Depuis 2002, le Ceva cartographie, grâce à des survols en avion, les surfaces recouvertes par les algues vertes. Ces chiffres montrent "un phénomène de yo-yo", explique Sylvain Ballu. "La conjonction annuelle est prépondérante. En juin, les débits des cours d'eau passent de un à dix. A Saint-Brieuc, ils ont divisé par deux les apports en nitrates. Mais si le débit est deux fois plus important, vous vous retrouvez avec la même quantité dans l'océan", illustre-t-il.
Si la quantité de nitrates dans les cours d'eau a baissé de manière "très nette" ces dernières années, Sylvain Ballu estime qu'il faudra du temps pour éradiquer les algues vertes. "Il y a un lissage des concentrations. Les pratiques agricoles ne sont pas révolutionnées d'une année sur l'autre", expose-t-il. L'eau des cours d'eau est en outre issue du lessivage des parcelles, qui peut prendre de longues années. "Nous avons aujourd'hui dans les cours d'eau de l'eau tombée il y a quinze, vingt ans. La qualité de l'eau que l'on mesure est issue d'une histoire", rappelle Sylvain Ballu. Celle de l'agriculture intensive en Bretagne.
Un plan de lutte jugé inefficace
Le 6 juillet, sur une plage de Morieux, André Ollivro et les militants de son association ont procédé à "l'enterrement" de la baie de Saint-Brieuc. Pour lui, ces nouvelles marées vertes signent l'échec du second plan de lutte contre les algues vertes (Plav2) lancé en 2017, dont l'objectif est de réduire les fuites d'azote dans les cours d'eau. "Il n'est pas appliqué, ce n'est que du volontariat, argumente l'écologiste.
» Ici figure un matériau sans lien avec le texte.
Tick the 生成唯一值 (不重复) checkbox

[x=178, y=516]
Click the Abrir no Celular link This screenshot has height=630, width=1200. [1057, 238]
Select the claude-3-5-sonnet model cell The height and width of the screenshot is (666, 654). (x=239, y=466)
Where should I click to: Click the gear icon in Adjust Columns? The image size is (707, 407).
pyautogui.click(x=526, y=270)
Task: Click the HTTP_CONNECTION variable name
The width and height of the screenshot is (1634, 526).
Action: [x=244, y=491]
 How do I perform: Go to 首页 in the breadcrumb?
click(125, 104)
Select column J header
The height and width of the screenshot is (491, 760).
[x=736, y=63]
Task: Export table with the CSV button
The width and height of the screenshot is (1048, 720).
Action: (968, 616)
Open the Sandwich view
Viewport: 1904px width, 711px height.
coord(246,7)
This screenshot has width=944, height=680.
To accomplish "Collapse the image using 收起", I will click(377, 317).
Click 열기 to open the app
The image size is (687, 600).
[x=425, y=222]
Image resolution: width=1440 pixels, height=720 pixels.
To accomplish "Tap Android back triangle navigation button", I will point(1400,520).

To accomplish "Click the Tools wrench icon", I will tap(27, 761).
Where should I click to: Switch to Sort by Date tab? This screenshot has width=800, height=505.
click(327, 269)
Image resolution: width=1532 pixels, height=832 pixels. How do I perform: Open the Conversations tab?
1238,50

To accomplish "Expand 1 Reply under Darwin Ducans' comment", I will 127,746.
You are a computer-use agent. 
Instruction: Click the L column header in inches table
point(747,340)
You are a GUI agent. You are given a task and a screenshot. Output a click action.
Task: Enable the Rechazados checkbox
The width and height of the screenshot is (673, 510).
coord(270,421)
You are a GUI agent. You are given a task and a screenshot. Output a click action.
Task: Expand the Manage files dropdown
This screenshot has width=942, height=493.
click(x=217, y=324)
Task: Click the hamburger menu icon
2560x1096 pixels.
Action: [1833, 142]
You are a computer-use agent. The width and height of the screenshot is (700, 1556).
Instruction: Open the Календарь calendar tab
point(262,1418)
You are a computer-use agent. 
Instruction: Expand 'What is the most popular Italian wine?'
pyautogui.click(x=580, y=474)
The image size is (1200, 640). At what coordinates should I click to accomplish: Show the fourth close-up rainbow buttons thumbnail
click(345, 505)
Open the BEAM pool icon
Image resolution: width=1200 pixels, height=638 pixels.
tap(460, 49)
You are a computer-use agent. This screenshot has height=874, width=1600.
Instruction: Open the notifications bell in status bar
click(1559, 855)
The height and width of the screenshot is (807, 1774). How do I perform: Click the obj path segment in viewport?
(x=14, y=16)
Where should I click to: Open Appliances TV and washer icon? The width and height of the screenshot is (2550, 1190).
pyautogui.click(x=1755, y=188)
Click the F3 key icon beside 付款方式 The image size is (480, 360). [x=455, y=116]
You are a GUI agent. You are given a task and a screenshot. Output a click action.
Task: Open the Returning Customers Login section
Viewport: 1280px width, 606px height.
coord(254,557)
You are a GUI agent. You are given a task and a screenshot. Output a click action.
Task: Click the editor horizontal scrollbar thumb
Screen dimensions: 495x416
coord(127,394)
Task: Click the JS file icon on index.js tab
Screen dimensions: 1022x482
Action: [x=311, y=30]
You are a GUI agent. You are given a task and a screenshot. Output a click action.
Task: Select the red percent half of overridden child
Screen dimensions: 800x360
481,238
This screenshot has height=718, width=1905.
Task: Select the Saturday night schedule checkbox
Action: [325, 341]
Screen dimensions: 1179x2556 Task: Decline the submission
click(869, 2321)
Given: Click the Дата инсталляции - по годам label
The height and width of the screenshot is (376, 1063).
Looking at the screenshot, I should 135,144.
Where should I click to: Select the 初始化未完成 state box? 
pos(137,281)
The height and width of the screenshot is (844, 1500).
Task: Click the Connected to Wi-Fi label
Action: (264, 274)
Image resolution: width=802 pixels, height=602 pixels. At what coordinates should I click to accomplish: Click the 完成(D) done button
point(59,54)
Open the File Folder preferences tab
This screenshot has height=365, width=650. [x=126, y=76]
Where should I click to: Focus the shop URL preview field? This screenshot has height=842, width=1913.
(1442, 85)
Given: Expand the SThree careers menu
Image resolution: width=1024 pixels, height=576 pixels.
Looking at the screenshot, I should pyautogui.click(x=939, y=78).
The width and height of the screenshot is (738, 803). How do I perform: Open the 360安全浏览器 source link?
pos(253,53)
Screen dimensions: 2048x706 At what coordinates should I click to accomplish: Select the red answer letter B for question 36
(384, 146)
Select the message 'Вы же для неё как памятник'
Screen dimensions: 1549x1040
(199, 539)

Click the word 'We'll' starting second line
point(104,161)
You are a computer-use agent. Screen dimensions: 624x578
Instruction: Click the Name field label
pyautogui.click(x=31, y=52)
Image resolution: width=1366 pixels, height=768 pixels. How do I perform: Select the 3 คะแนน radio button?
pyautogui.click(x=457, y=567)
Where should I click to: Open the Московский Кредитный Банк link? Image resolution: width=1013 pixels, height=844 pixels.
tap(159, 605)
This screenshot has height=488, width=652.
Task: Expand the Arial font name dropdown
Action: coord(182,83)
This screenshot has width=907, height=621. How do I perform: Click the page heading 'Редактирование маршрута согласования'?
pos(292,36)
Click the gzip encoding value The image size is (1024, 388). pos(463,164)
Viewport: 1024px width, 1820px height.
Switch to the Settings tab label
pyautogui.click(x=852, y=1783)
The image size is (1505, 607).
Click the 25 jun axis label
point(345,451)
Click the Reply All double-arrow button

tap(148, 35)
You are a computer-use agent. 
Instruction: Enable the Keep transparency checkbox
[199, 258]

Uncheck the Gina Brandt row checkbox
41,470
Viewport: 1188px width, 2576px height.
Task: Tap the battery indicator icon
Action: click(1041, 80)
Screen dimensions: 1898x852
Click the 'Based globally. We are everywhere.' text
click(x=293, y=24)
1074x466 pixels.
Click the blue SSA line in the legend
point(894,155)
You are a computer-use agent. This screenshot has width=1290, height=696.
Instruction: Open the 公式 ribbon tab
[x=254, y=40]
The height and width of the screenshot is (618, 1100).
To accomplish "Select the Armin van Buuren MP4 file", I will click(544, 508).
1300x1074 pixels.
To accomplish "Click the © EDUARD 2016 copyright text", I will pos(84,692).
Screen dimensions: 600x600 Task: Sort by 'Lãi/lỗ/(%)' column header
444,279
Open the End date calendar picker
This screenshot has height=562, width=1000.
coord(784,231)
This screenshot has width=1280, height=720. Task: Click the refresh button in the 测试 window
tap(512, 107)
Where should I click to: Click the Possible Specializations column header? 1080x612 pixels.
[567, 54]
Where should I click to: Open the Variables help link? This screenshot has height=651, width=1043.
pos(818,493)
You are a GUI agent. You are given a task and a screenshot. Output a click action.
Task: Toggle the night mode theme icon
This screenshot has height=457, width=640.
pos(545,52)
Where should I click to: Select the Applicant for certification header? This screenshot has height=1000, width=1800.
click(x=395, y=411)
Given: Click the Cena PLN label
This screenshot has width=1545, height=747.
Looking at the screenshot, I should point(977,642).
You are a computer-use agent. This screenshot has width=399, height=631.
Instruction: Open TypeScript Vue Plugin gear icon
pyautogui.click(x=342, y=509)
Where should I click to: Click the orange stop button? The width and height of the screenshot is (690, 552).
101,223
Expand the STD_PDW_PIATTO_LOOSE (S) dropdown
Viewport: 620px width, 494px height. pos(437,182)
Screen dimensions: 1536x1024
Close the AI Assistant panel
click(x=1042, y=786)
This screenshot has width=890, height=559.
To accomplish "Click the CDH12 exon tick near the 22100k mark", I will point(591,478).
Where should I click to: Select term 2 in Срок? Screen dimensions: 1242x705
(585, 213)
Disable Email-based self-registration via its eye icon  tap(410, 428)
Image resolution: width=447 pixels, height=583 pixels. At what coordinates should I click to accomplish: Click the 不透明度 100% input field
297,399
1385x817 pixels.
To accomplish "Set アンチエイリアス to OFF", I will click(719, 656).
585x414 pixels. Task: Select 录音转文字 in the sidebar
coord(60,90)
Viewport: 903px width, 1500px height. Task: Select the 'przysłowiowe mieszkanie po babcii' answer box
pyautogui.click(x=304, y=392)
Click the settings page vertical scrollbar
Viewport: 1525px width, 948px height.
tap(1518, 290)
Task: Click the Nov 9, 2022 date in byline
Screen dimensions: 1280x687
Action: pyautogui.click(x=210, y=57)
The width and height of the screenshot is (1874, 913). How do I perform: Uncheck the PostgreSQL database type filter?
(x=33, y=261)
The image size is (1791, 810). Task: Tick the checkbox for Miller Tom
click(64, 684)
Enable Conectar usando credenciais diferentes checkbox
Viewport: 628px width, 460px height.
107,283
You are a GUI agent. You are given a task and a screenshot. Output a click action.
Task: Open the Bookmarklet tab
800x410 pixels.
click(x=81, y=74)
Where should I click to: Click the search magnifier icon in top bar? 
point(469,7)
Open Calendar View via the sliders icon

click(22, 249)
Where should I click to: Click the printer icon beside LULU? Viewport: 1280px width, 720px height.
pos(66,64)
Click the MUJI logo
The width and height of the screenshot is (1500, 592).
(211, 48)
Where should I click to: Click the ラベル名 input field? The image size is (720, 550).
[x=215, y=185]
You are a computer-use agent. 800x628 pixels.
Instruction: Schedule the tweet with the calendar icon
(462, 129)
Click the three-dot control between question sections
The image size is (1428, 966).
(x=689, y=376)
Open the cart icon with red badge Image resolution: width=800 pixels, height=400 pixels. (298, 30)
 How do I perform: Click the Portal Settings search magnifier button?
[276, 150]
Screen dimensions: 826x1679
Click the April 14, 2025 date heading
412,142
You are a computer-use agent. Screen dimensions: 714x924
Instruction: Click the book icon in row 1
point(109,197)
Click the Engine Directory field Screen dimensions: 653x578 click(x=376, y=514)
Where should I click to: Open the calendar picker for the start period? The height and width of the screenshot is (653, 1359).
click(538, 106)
On nous avait pourtant dit que si ça ne marchait pas, cela deviendrait contraignant au bout de trois ans. Cela n'a pas été le cas". Il regrette par exemple que le préfet des Côtes d'Armor ait décidé d'abroger en janvier, comme le racontait Ouest France, le programme d'action sur le bassin de l'Ic, qui se jette dans la baie de Saint-Brieuc.
Son constat est partagé par l'association Eaux et rivières de Bretagne. "Les objectifs ne sont pas assez ambitieux et tous les moyens ne sont pas mis en place (réglementation et contrôles, réduction des épandages de fertilisants, analyses de reliquats azotés dans les sols, projets économiques globaux de territoire, modification de cultures…)", estime l'association dans un communiqué publié le 3 juillet. Elle réclame "des mesures d'urgence" contre l'algue verte. André Ollivro veut, lui, "un plan Marshall contre les algues vertes", avec des aides conséquentes pour la transition des agriculteurs vers le bio et des formations dans les écoles agricoles pour des pratiques plus durables.